Tokoh Senior Lintas Generasi Hadir
Hadir dalam kesempatan tersebut sejumlah tokoh lintas generasi, di antaranya:
Prof. Dr. Anwar Sanusi, mantan Ketua Umum PPP dan anggota DPR RI empat periode, perwakilan dari Partai Muslimin Indonesia (Parmusi).
Rahmat Ferial, senior PPP, mantan anggota DPR RI lima periode.
Imam Aulia Cokroaminoto, keturunan langsung dari HOS Tjokroaminoto, pendiri Sarekat Islam.
Prof. Dr. KH. Husnan Bey Fananie, tokoh senior PPP, mantan Duta Besar RI untuk Azerbaijan (2016–2020), akademisi, dan kini disebut-sebut sebagai calon Ketua Umum PPP.
Dalam pernyataannya, Prof. Dr.
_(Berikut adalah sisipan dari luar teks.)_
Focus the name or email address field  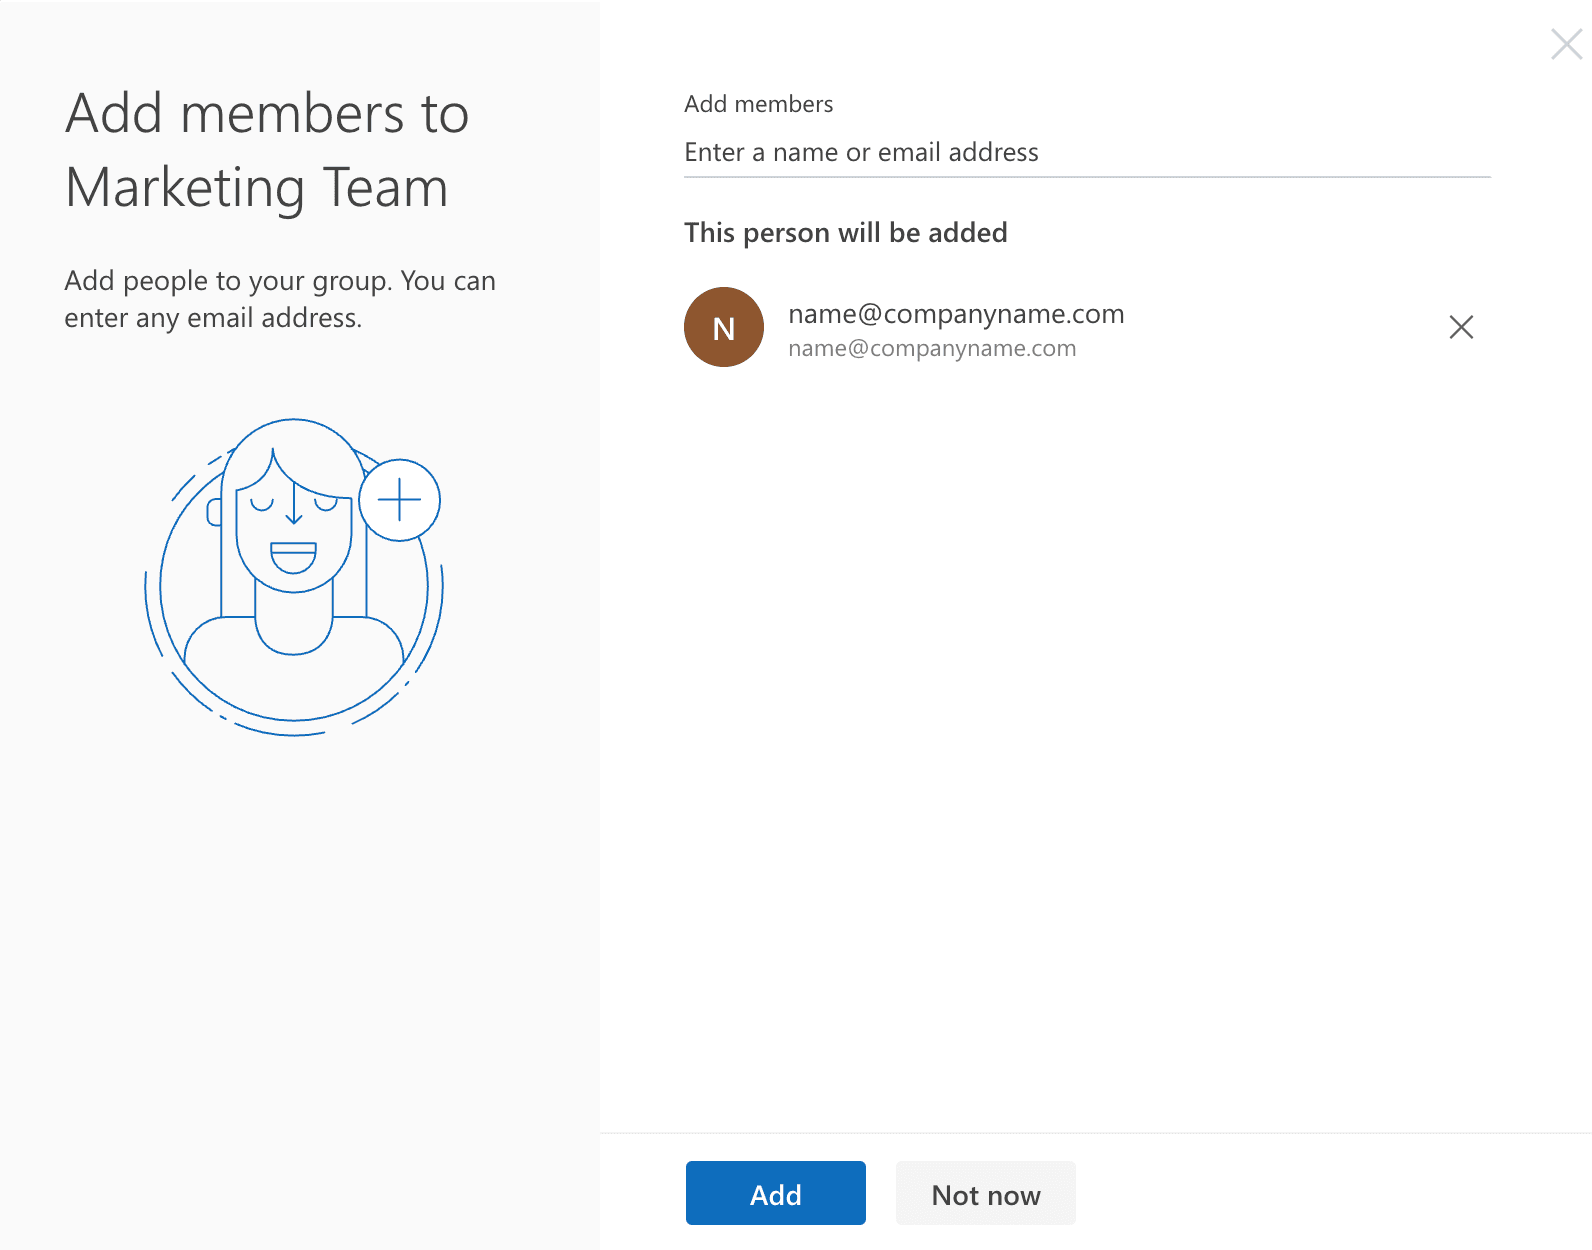pos(1086,152)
KH. Husnan Bey Fananie menegaskan bahwa PPP harus kembali pada jati dirinya sebagai rumah besar umat Islam. Ia menilai konflik internal, dualisme kepemimpinan, serta perebutan kursi belakangan ini telah merusak marwah partai.
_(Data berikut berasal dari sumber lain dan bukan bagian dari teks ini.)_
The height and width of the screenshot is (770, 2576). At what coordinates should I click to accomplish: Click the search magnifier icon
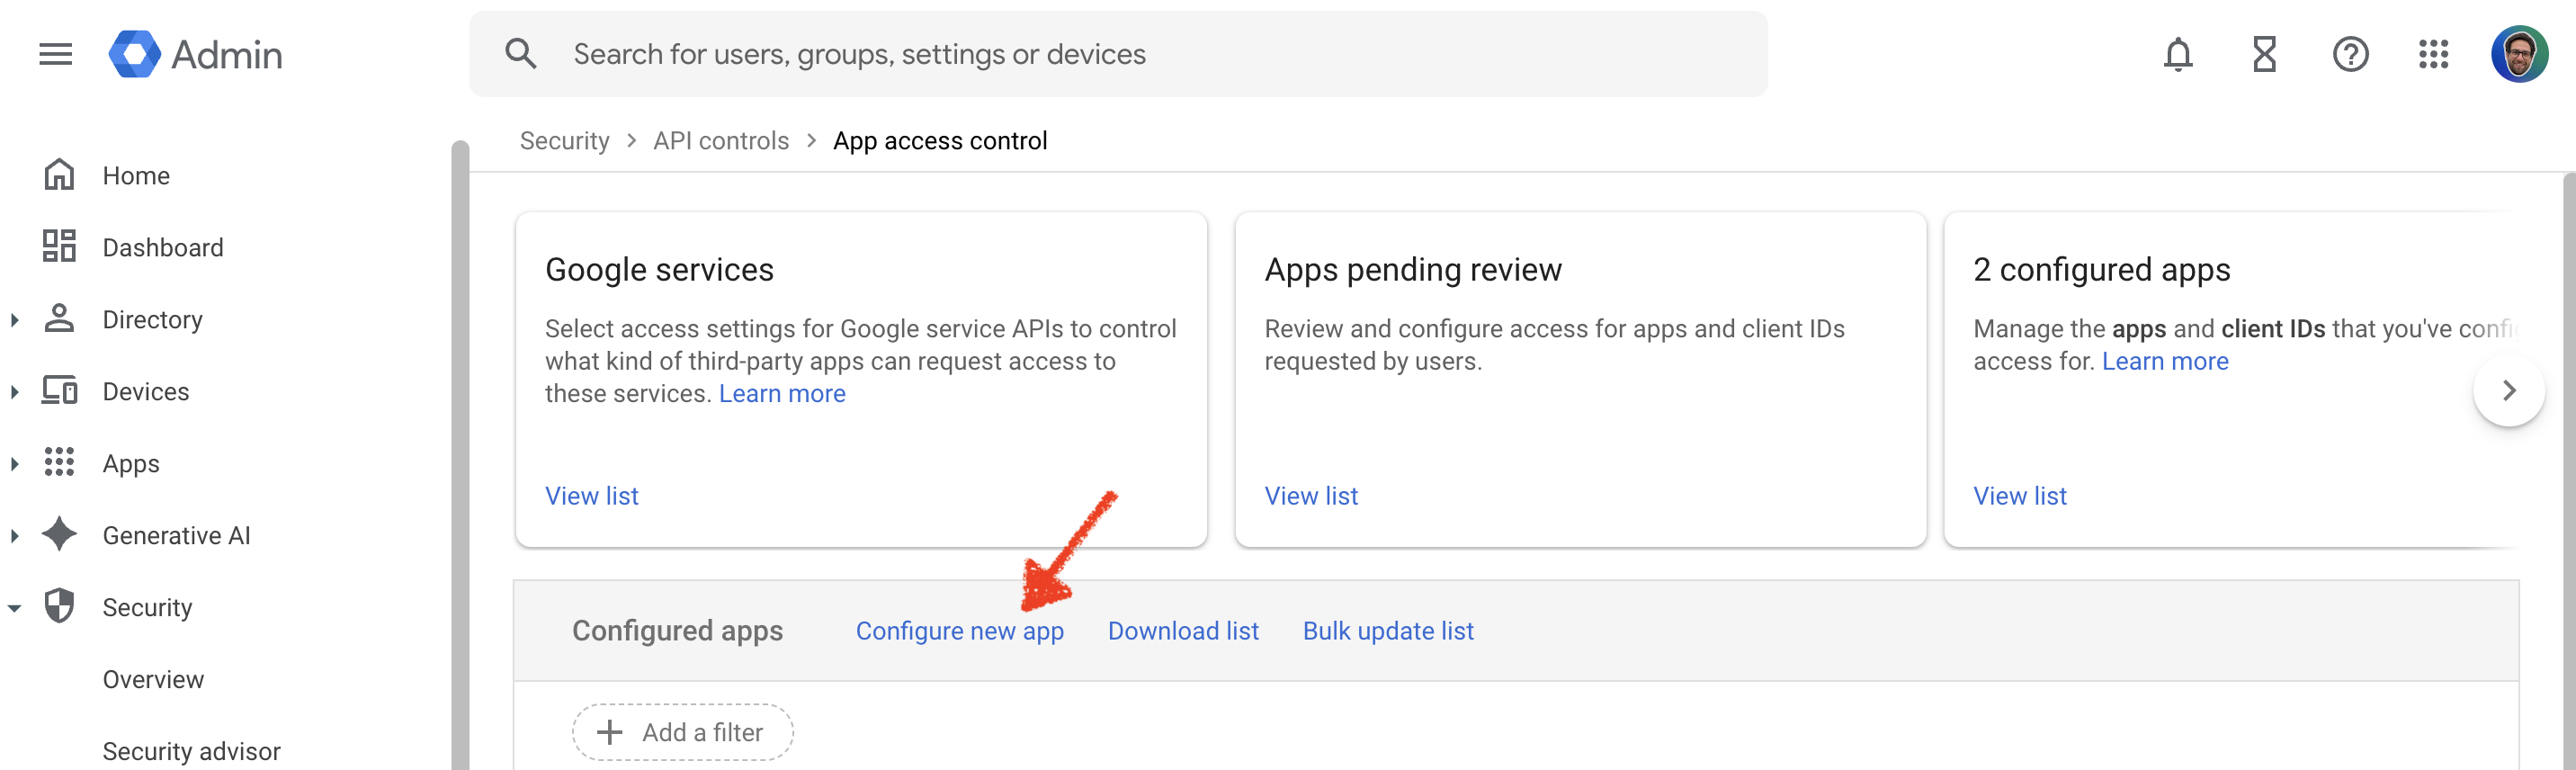[x=521, y=54]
PPP lahir pada 5 Januari 1973 dari fusi empat partai Islam. Ia didirikan sebagai rumah besar umat Islam, tempat menyalurkan aspirasi politik, menjaga moral bangsa, serta memperjuangkan keadilan sosial. PPP bukan milik elit, bukan barang dagangan, bukan pula warisan yang diperebutkan. PPP adalah amanah umat,” tegas Fananie.
Fananie juga menyerukan agar pemerintah, khususnya Presiden Prabowo Subianto, ikut mengambil peran sebagai penengah dalam menyelesaikan konflik kepemimpinan PPP.
Kami menolak hasil muktamar yang cacat aturan. Untuk itu, kami berkomitmen menggelar muktamar ulang pada tahun 2025 sebagai langkah mengembalikan PPP ke jalur yang benar. Ini bagian dari ibadah politik, menjaga umat sekaligus menjaga bangsa,” lanjutnya.
Tokoh-tokoh eksponen 1973 menekankan bahwa PPP harus kembali menghidupkan peran poros tengah sebagai kekuatan moral-politik yang menyeimbangkan dinamika demokrasi Indonesia.
Kita tidak sedang membangun alat kekuasaan, tapi sedang menjaga amanah umat. Poros tengah harus kembali berdiri kokoh, sebab dari situlah PPP dapat menjadi penentu arah politik bangsa,” tutup Fananie.
Dalam kesempatan tersebut, Prof. Anwar Sanusi juga mengingatkan kembali nilai dasar perjuangan PPP yang lahir dari para ulama pendiri.
Menurutnya, PPP tidak boleh melupakan 5 Khitbah Partai dan 6 Prinsip Perjuangan, yang salah satunya menekankan pentingnya membentuk manusia beriman dan bertakwa kepada Allah SWT, menuju masyarakat yang adil, makmur, dan diridhai-Nya.
Ia menegaskan bahwa asas dan simbol partai seharusnya dijaga sebagai amanah, bukan diperebutkan.
Sangat memalukan jika partai yang berasas Islam berlambangkan Ka’bah justru dipakai untuk rebutan jabatan. Padahal, para ulama mendirikannya untuk membentuk manusia yang beriman dan bertakwa, agar lahir masyarakat adil dan makmur. Itulah pesan yang ingin saya titipkan sebagai penerus eksponen pendiri,” ujar Sanusi.
Pertemuan ditutup dengan doa serta penegasan bahwa PPP harus kembali ke khitah perjuangan Islam, berlandaskan musyawarah, dan menegakkan prinsip amar ma’ruf nahi munkar. Panitia menyampaikan terima kasih kepada para tokoh, ulama, dan awak media yang hadir.
Kami atas nama panitia mengucapkan terima kasih atas perhatian rekan-rekan media cetak, media elektronik, maupun media online. Mohon maaf bila ada kekurangan dalam penyelenggaraan pertemuan ini,” tutup panitia.